DEVIN STEWART: Admiral, I know you're busy. I just have a final question for you. Looking ahead, you are well known for being an advocate for more ships, a bigger Navy. Can you explain what is behind that thinking, what you would like to see in the future for the Navy, and what do you anticipate for the next 10 years for the navy?

JOHN RICHARDSON: I think this is a very important, let's conservatively say, 25 years for maritime forces. The responsibility that the Navy is going to face we take very seriously.

To appreciate what is the appropriate size of the Navy, we're at about 275 ships in the battle fleet right now. But take a walk around the world. We'll move from here in New York City and we'll go east, and we run into Europe and the Mediterranean, the Baltic, the Arctic, and then down in Africa; Navy present in all those areas.

As we talked about this increasing complexity of the global environment, each of those theaters has become more complex for the navy as well. The Mediterranean, for instance, is much different than it was even 10 years ago in terms of responsibilities for a navy to advocate for our interests, to assure our allies, to deter major conflict, to contribute to the fight on terrorism in Syria and Iraq in the fight against the Islamic State of Iraq and Syria (ISIS).

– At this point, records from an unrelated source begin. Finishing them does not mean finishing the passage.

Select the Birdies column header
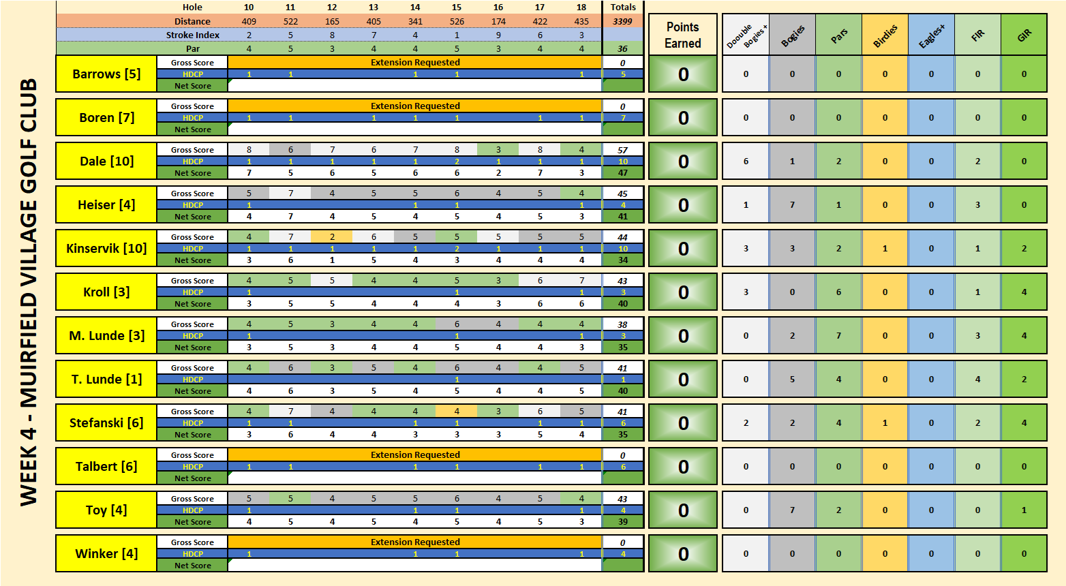The height and width of the screenshot is (586, 1066). [885, 35]
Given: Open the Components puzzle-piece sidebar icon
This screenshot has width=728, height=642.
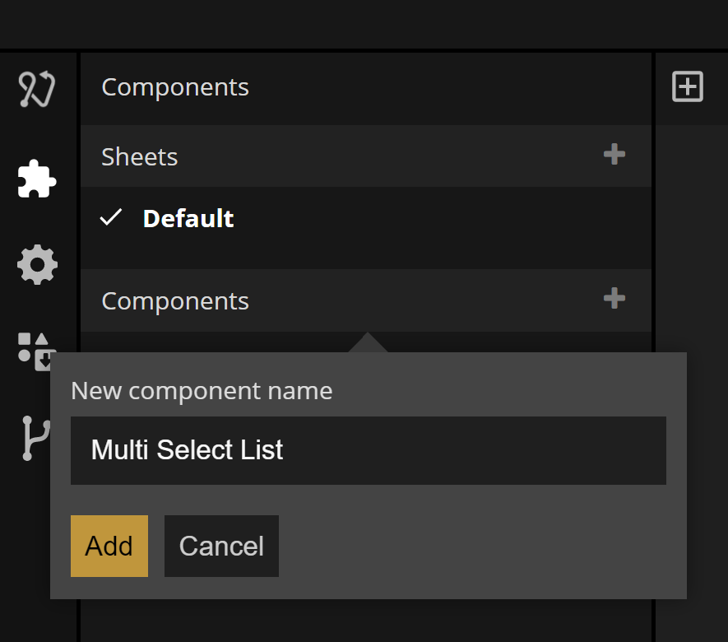Looking at the screenshot, I should 37,178.
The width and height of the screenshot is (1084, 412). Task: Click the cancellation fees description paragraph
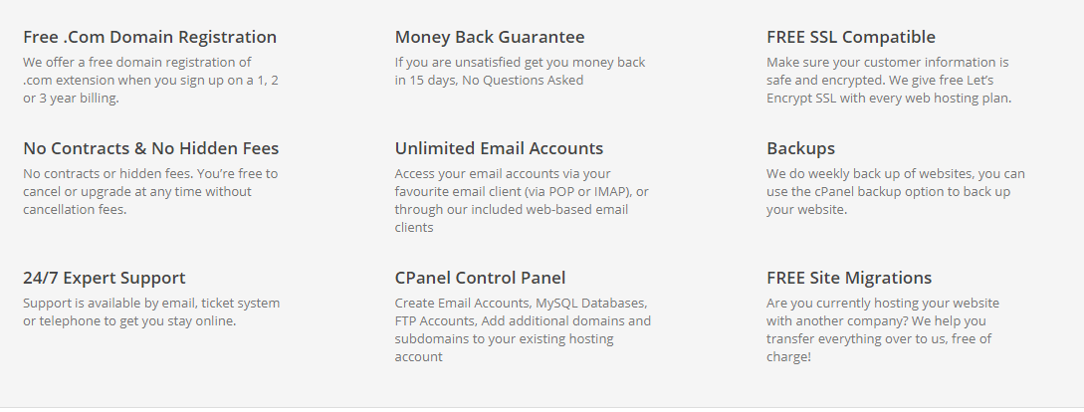pyautogui.click(x=150, y=191)
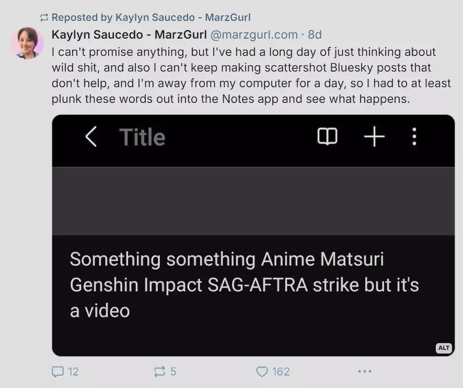Click the note text 'Something something Anime Matsuri'
The height and width of the screenshot is (388, 463).
pos(227,259)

You've got the Baltic and the Mediterranean, the Black Sea. You continue to move east, and now you're into the Middle East. The Red Sea is increasingly contested now. It used to be a body of water through which you would just transit. Now you've got to have yourself fully alert to go through that body of water with the conflict in Yemen and all that comes with that.

Then you go around, and you've got the Horn of Africa, and then into the Gulf, and an increasingly complex situation there. Continue to go east—in fact, you go so far east now you're west—and you're into the Indo-Asia, which we've talked about in terms of how complicated that has been.

If you just compare with the last time we determined what size the Navy should be, maybe even five or six years ago, compare the global environment then to what it is now, and when we did that, those calculations, that assessment, Russia was not even in that calculus; China was a much smaller maritime force than it is now. So just to maintain the appropriate balance to be able to protect our interests, I think it does require a bigger Navy. Real easy math will lead you to believe that.

DEVIN STEWART: You're saying 350, or do you have a—

JOHN RICHARDSON: It is not just me. We've looked across a spectrum of studies, and they all say the mid-300s is probably an appropriate size for the Navy to be able to meet our responsibilities without having such a high rotational pace that our people get crushed spending far too much time away from home.

DEVIN STEWART: Admiral, thank you so much for visiting us today at Carnegie Council. We really appreciate it.

JOHN RICHARDSON: It's been a terrific conversation. Thanks for the opportunity.